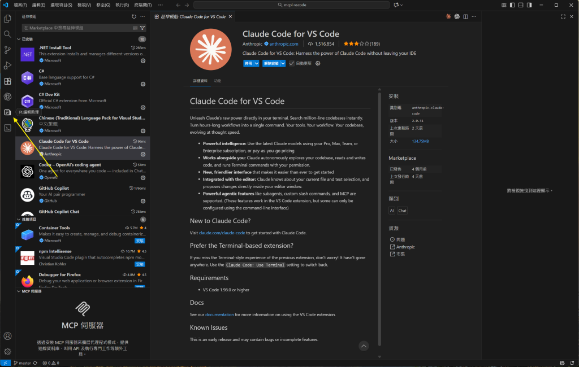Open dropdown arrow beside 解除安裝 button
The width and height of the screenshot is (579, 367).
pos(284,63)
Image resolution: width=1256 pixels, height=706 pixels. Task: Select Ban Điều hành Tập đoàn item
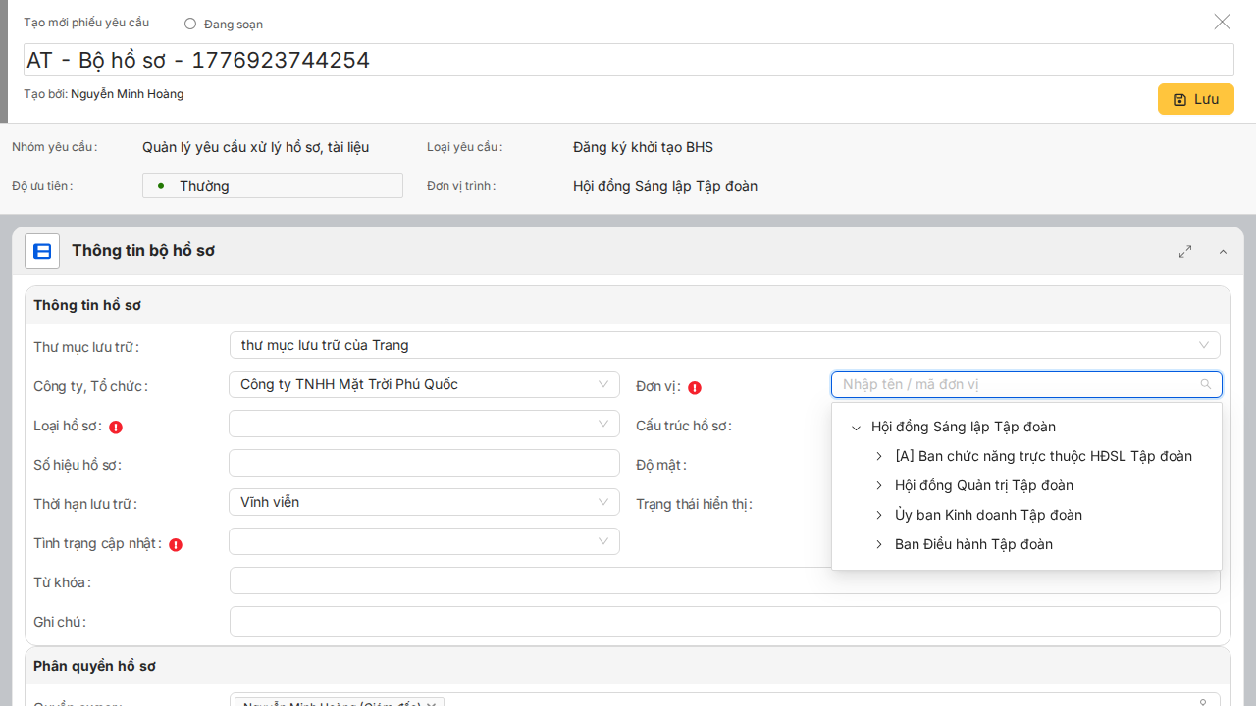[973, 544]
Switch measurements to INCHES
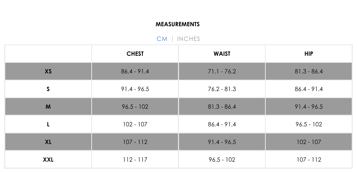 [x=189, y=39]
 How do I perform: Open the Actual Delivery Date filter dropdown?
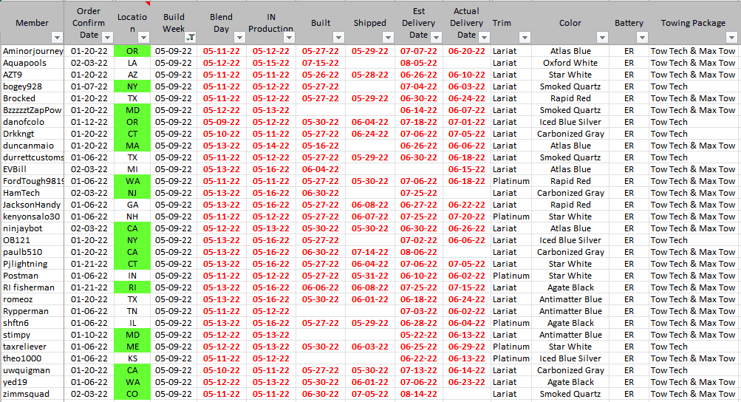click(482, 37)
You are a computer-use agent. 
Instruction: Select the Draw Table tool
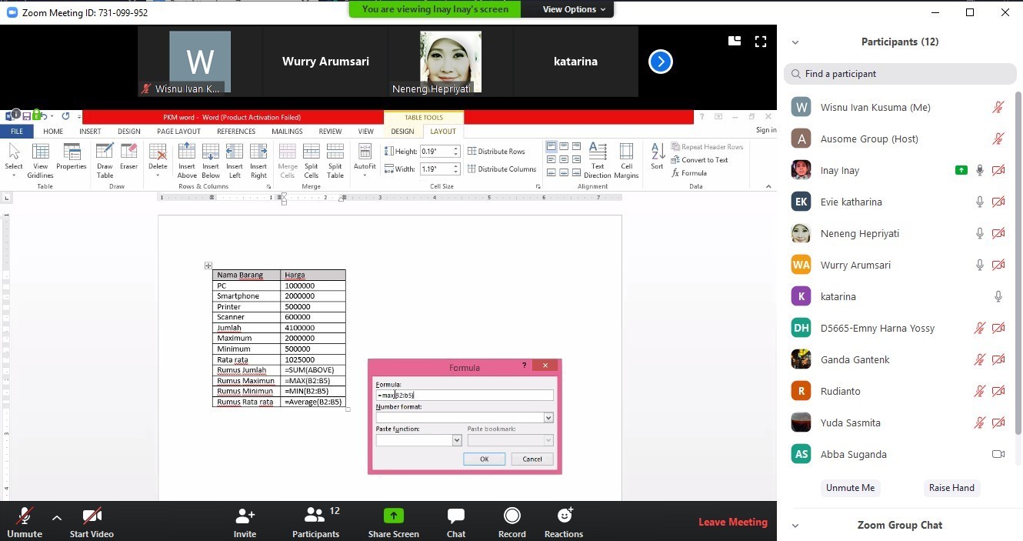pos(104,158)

□ □ □ □ □

WHAT TO DO:
Reproduce the lines from the line containing "Image resolution: width=1256" through the end of the records above, exactly and inclusively, omitting pictures.

OUTPUT OF THE TASK:
Image resolution: width=1256 pixels, height=706 pixels. Task: Select Ban Điều hành Tập đoàn item
[973, 544]
Switch measurements to INCHES
 [x=189, y=39]
 How do I perform: Open the Actual Delivery Date filter dropdown?
click(482, 37)
You are a computer-use agent. 
Instruction: Select the Draw Table tool
pos(104,158)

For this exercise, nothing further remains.